Thanks to the phenomenal rate at which the IoT is expanding, IoT databases need to be designed with four core criteria in mind:

·         Flexible: Having a database that is as flexible as possible is essential. Companies will most likely find that they need a solution which can accommodate a range of different data types and structures without having fixed or predefined schemas in place – especially as the type of data being collected can shift significantly over time. However, while still requiring flexibility, the days of choosing a single “jack of all trades” database for an entire enterprise are also behind us.

·         Available: Given the flood of data needing to be ingested, it’s critical that databases avoid downtime wherever possible. This means designing a system without a single point of failure. For further protection, a distributed messaging system – such as Apache Kafka – is available to store data until the database can process the backlog or additional nodes are added to the cluster.

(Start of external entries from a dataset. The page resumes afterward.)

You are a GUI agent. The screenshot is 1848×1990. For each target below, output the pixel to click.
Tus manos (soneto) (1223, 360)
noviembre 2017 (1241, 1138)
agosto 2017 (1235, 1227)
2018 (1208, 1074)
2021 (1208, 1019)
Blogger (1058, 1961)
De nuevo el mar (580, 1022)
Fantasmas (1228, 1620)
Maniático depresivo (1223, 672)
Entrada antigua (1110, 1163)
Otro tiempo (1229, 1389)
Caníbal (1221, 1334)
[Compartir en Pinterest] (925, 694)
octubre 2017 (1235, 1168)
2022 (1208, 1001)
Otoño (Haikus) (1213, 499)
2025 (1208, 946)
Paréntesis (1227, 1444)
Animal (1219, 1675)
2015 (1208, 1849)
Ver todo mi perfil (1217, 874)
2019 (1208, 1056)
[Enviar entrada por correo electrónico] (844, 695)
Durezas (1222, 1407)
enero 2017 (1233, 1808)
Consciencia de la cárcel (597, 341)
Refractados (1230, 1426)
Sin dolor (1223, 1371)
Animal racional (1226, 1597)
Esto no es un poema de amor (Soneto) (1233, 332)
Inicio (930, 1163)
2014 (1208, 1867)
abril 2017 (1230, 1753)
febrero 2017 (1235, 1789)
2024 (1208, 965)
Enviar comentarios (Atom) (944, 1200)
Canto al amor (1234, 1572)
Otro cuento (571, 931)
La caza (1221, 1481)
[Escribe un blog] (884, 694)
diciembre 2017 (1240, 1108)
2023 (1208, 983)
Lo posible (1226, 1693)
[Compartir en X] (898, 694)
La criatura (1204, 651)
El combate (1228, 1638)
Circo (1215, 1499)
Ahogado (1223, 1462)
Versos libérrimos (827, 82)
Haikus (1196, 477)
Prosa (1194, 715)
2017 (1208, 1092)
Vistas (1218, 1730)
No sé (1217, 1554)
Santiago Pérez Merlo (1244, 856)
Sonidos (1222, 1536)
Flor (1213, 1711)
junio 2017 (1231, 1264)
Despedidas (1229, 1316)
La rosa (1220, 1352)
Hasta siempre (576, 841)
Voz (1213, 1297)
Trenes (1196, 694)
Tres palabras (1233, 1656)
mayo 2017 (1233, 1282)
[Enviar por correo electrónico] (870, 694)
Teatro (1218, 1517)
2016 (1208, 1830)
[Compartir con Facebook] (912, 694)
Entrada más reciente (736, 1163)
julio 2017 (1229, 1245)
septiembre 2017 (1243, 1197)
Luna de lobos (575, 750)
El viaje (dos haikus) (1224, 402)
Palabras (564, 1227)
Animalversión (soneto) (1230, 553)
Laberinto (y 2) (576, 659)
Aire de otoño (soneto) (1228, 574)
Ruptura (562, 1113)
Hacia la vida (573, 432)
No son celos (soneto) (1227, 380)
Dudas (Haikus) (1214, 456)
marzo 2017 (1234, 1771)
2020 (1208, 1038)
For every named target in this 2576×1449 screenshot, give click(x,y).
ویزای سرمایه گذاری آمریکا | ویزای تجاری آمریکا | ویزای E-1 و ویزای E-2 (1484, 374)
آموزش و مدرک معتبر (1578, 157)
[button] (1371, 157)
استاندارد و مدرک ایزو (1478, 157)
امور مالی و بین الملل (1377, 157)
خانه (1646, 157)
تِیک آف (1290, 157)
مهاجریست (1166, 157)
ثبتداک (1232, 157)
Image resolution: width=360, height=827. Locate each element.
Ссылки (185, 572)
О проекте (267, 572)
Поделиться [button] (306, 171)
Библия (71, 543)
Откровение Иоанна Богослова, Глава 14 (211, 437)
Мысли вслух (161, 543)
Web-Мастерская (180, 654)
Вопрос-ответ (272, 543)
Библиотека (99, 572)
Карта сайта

·         Scalable: Probably the single most important consideration for any IoT database. Companies need to know that, as their network grows, they don’t suddenly find themselves with a database unable to keep up as this can have huge and unpleasant impacts on business operations.

·         Cheap writes: Finally, databases need to offer cheap writes. It’s common for IoT data to be stored and only read once, if at all. Therefore, its important for write capacity to  be as cost-effective as possible and for the database to be optimised for high write throughput.

Prioritising these four requirements will inevitably lead towards Open Source solutions which have been built with these specific qualities in mind. For example, if we look at the masterless architecture of Apache Cassandra, is has been purposely designed so that nodes can be added and subbed seamlessly, allowing it to easily be scaled up to accommodate increased volume with zero downtime. Additionally, the distributed architecture of Cassandra means there is no single point of failure. It is 100% available regardless of whether a rack – or even an entire data centre – fails. The database is protected and can continue to run smoothly.

A perfect partnership

The spectacular growth in IoT devices, and the flood of data they will generate, are set to render many of the proprietary database solutions obsolete. In the face of a tidal wave of information, it’s essential for companies to critically reassess their database selection criteria and pick a solution which is tailored to meet the unique challenges posed by the IoT. Adopting open source is the best way to ensure that firms have the requisite flexibility, availability, scalability, and fault tolerance to cope, while also avoiding the nasty vendor lock-in surprises that can accompany commercial options.